Phase two of the high-dollar industry advertising campaign—aimed at no less than rehabbing pharma's reputation amid the still-brewing pricing controversy—began last month, with a "Together" theme that highlights the link between patients and drug researchers. While the two groups don't actually interact much outside of clinical trials, PhRMA’s series of ads ties together the stories of one patient and one researcher in each of several diseases.

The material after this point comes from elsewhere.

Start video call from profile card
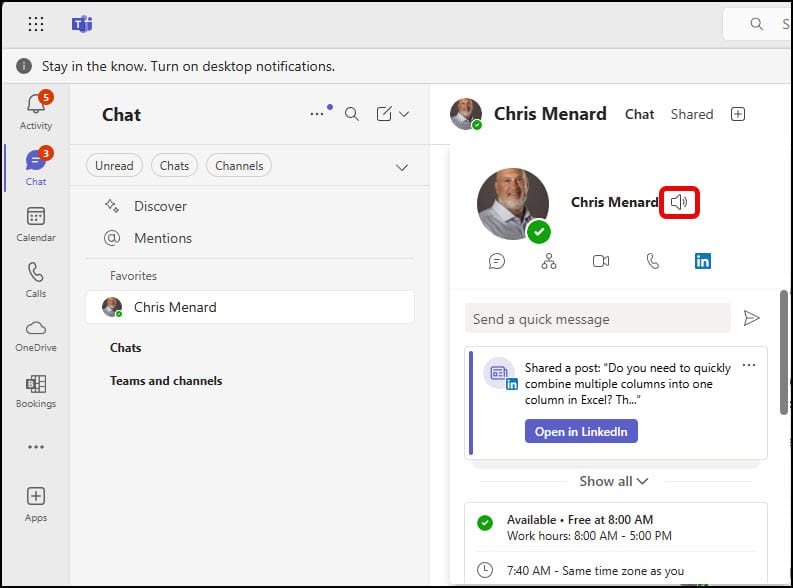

Rolled out last week, the latest ad focuses on multiple sclerosis and follows May ads featuring patient-pharma pairs talking about Alzheimer’s disease, cancer or heart disease. Each TV spot juxtaposes the patient and researcher expressing similar or complementary thoughts and hopes.
In the Alzheimer’s commercial, for instance, Alzheimer’s patient Brian and researcher Samantha both start out by saying: “When I look in the mirror every day …” Brian then says, “I think, Is today going to be the day that we find a cure?” while Samantha says, “I think about how much I can do to change people’s lives. That helps me keep going to cure this.”
The Together series is meant to complement the more general Go Boldly slate of ads. There are three so far, beginning with “Do Not Go Gentle” the first TV ad of the campaign, first released in January, followed by “Cells.” Just last month, the third ad, “New World,” made its debut to highlight the new world of science, including immunotherapies and personalized medicine.
Even more diseases will be featured in the coming months, said Holly Campbell, senior director of communications at PhRMA, including hepatitis C, Type 1 and Type 2 diabetes, amyotrophic lateral sclerosis (ALS), depression, juvenile rheumatoid arthritis, HIV/AIDS, breast cancer, and organ transplant rejection. Not every condition will run as a TV ads, she said, but all will appear in print, digital and out-of-home work.
“For us, the Together Series is really important because it spotlights an all-too-often overlooked relationship, and that is the direct link between biopharmaceutical researchers and the patients whose lives are positively impacted by the medicine,” Campbell said.
While the mainstream media push for Go Boldly focuses on innovative science in pharma labs around the country—and now the patients helped by it—rather than hot-button topics like pricing and government oversight, the overall campaign also includes two separate public affairs initiatives that are event- and digital-driven to address the policy and pricing side of the pharma business.
Both the Value Collaborative and the New Era of Medicine “further highlight the bold scientific advances and policies needed to sustain this innovation as well as legal and regulatory barriers to furthering the private sector move toward a value-driven health care system,” Campbell said.